Un agencement d’images avec une  composition de tableaux sculptures éphémères. En effet,le plateau pour la comédienne Marie Marfaing, fille du peintre abstrait André Marfaing, pose la question de la temporalité à travers un prisme à l’intérieur duquel œuvrent certains supports, plexis souples et légèrement opaques, sphère, calques, projections et rétroprojections, couleurs. Le processus technique scande la représentation, et la magicienne tire un fil d’Ariane dans un beau labyrinthe d’images.

Que vous apporte un plateau de théâtre,  lieu par définition de l’éphémère?
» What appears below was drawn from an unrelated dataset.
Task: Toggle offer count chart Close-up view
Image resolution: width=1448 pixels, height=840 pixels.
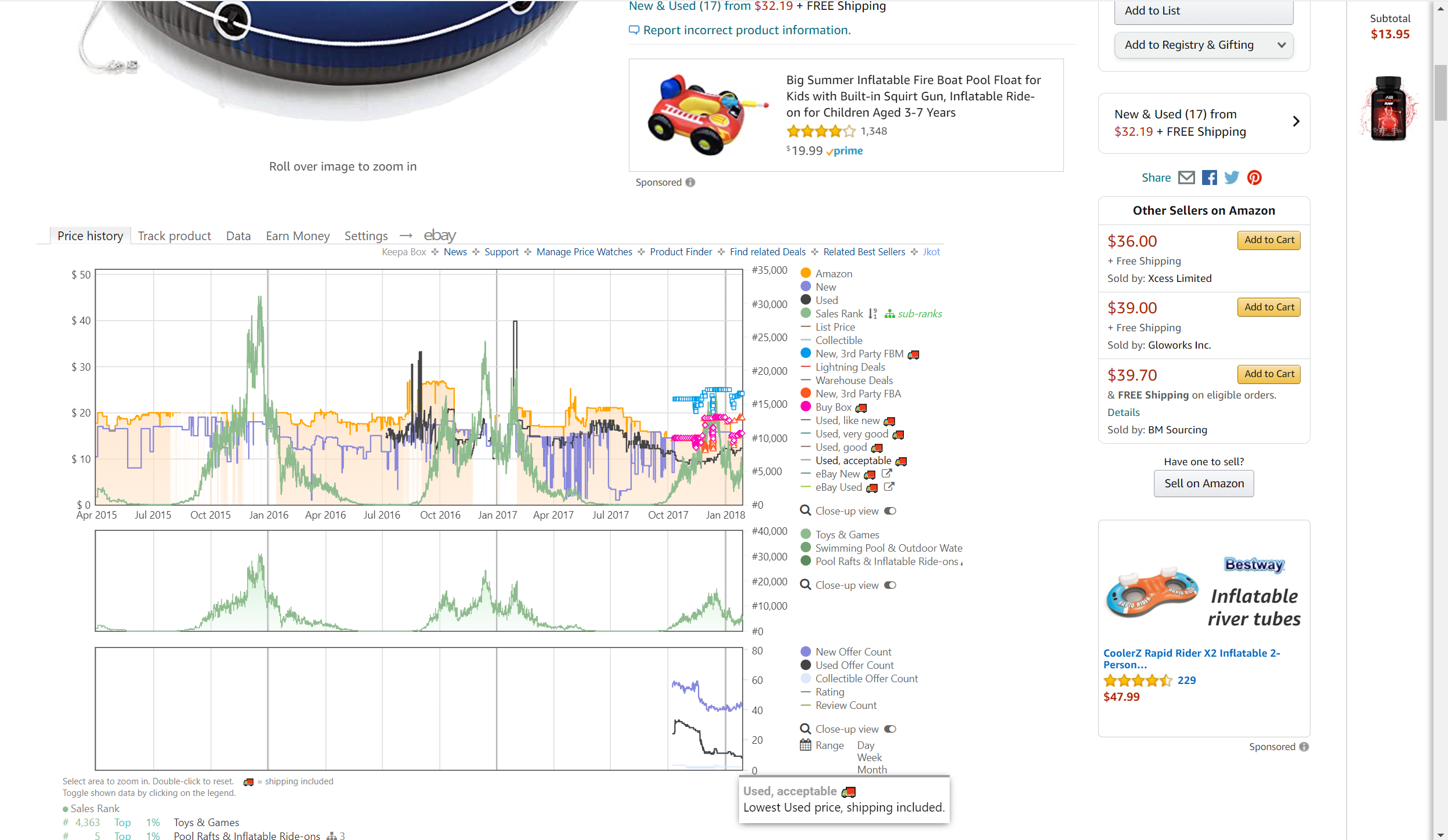Action: [890, 729]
Marie Marfaing : Je me pose la question du lien entre l’éphémère du plateau et l’art plastique, que ce soit dans la peinture ou dans la sculpture. Depuis que j’ai choisi de faire le métier de comédienne, j’ai toujours été intriguée par le temps qu’on ne voit pas passer et dont il ne reste rien.
La peinture s’accomplit dans un temps éphémère de la vie mais elle reste et demeure à partir du moment où le public la regarde. Au théâtre en échange, la représentation disparaît en même temps que le public quitte la salle. Ma réflexion s’est portée sur le frottement de ces temporalités.

 Comment rendez-vous compte de votre propre cheminement artistique ?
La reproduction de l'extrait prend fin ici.